Oh, and I'm also very glad that Penguin Australia recently launched a new series of Popular Penguins, with those classy old retro covers. This is what paperbacks are all about. Plus, for the price of a single Folio Society volume, you could fill your entire house with groovy orange Penguins. Think about it.

Anyways, just to prove that not all cover designers are people of intelligence, sensitivity and creative genius, here's one of the worst covers you'll ever see – brace yourself...

Friday 4 September 2009

Rediscovering Christian social thought: Phillip Blond in Melbourne

Phillip Blond will be in Melbourne next month, 23 October, for a conference on Christian social thought. There’s now a call for papers relating to themes such as:

  • Historical formulations of Christian Social Thought
  • Associative relationships in theology, economics, and society
  • Re-framing social justice
  • Theological liberalism and conservatism/political liberalism and conservatism
  • Economics, capital ownership and markets in Christian Social Thought
  • Christian Social Thought and notions of Left and Right
It looks like it will be an excellent event – I might see you there!

Tuesday 1 September 2009

Once more on Calvin, justice and the church

Cynthia has written an excellent and elegant critique of the excerpt from my Calvin paper – she focuses on problems with Hobbes’s political philosophy, and on the continuing usefulness of rights-discourse. I won’t try to defend Hobbes here, since my paper didn’t really have any special investment in Hobbesian philosophy (I’m admittedly quite sympathetic to Hobbes’s understanding of rights and sovereignty; but in this paper, I was just using him in passing, to illustrate the inherent violence of rights-discourse – and the real reason I mentioned him was so that I could say it was a paper about “Calvin and Hobbes”!).

But as for the larger questions about justice: it might help to clarify things if I post another excerpt from my paper. I’m also posting this in response to Kim’s very apposite comment: “Nevertheless, that refugee, yes, really needs a just society that understands itself as obligated to do what's right for her’. However, that sounds to me like the church — at least the church Jesus calls us to be. But Leviathan? Not as we know it, Spock.” Roughly speaking, I agree with this – in fact, I tried to make this the strongest claim of my paper. Here’s the last two paragraphs from the paper:

At this point, I think Calvin can offer us an insight that should remain central to Christian considerations of political order: as I have emphasised throughout this paper, Calvin’s vision of a justly ordered society is from start to finish not a “secular”, but a theological vision. His political philosophy cannot be divorced for a moment from theological considerations of sin, grace, justice, virtue, and divine sovereignty. For Calvin, all human beings and all societies are profoundly damaged and corrupted by the power of sin. A society cannot raise itself by its bootstraps; a people ruled by vice cannot become virtuous through their own efforts or through the formal improvements of legal procedures and political structures. (This is why Calvin thinks that any existing political structure – monarchy, aristocracy, democracy – should simply be accepted; no structure as such is more inherently just than any other.)

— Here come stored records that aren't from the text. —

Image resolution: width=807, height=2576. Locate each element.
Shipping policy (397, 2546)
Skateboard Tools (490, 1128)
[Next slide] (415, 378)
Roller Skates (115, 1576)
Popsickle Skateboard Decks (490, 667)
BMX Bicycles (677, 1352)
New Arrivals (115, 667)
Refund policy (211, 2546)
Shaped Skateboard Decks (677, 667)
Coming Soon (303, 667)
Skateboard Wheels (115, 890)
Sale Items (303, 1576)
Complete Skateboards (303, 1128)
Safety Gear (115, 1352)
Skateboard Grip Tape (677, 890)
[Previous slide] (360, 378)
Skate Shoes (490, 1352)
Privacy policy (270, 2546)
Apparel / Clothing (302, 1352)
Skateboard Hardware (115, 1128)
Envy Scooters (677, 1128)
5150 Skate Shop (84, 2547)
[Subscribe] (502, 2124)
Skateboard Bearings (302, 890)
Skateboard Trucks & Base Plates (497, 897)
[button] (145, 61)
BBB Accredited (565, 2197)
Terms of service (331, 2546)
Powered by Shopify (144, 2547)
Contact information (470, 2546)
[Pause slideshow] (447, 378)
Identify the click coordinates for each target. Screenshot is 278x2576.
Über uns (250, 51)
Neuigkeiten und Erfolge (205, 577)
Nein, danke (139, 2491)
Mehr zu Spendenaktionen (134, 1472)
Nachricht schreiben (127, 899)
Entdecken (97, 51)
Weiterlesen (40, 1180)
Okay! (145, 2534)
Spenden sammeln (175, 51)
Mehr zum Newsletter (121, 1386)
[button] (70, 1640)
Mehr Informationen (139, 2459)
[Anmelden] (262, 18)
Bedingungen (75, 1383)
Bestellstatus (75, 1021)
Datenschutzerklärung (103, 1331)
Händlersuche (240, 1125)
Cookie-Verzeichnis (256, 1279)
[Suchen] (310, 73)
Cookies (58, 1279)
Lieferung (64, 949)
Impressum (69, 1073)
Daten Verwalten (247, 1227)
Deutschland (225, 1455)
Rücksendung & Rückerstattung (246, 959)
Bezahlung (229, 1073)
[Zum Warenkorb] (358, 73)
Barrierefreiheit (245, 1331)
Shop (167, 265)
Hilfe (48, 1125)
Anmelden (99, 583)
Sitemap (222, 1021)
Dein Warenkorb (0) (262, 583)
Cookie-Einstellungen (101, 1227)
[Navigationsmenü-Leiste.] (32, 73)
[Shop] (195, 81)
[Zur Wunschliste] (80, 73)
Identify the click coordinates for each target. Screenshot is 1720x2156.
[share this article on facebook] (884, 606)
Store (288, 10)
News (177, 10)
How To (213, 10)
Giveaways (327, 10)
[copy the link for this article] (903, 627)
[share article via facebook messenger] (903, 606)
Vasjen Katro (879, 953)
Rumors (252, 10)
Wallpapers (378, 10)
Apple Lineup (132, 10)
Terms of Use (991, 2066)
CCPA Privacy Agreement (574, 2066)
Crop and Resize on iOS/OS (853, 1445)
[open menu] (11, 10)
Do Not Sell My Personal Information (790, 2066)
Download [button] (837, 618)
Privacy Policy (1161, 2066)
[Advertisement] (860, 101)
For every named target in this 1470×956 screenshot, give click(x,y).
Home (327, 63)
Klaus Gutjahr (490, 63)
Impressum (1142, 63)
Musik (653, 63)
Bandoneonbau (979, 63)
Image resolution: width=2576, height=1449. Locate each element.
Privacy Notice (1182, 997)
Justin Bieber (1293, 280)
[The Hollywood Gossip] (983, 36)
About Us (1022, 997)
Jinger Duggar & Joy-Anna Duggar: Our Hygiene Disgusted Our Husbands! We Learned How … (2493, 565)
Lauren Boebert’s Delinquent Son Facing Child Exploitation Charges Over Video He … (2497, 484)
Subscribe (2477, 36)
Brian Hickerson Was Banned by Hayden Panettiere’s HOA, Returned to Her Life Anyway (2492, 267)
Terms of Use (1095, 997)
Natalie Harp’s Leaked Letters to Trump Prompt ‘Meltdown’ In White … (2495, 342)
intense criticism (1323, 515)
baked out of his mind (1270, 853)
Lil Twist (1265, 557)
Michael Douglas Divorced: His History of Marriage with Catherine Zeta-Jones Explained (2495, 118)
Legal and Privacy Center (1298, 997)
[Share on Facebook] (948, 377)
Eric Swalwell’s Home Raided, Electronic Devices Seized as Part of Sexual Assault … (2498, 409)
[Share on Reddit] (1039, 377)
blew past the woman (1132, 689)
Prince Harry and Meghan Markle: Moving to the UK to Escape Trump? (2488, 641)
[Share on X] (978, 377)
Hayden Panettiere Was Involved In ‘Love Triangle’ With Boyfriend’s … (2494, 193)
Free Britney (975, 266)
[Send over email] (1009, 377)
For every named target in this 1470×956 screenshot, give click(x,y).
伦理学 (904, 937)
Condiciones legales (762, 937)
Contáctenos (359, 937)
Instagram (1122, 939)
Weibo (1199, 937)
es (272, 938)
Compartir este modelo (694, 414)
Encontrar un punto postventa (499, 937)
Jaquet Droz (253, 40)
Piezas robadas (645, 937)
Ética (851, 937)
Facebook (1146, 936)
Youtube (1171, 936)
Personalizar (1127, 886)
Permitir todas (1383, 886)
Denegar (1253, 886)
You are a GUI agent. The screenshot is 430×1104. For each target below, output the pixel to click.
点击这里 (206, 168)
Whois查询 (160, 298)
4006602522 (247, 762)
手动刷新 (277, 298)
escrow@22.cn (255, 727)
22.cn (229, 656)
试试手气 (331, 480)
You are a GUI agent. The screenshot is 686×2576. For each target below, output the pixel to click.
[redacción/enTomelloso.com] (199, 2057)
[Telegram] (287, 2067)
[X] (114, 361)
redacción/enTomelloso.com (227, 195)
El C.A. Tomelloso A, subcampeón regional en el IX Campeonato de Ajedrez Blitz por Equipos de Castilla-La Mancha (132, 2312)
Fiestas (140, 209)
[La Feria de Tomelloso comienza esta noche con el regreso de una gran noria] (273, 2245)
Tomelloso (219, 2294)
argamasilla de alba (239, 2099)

What is needed, Calvin thinks, is the transformation of human life through the Word of God which is proclaimed and enacted in the Christian community. It is in the community of believers that the righteousness of God – God’s way of putting things right – is displayed to the world. It is in this community that the virtues necessary for a just social order are cultivated and defended. It is here, therefore, that the world catches a glimpse of true justice, order, virtue, and peace. It is in the Christian community that the true purpose and telos of the whole social order is disclosed. The church, therefore, becomes (as David Little puts it) “a necessary condition for upholding proper law and order in society. Without it, chaos and disorder are the likely result.” It is by looking at the church that the world learns how to be the world. The common good of the whole people depends on the fragile yet indispensable witness of this community of virtue, justice, and peace.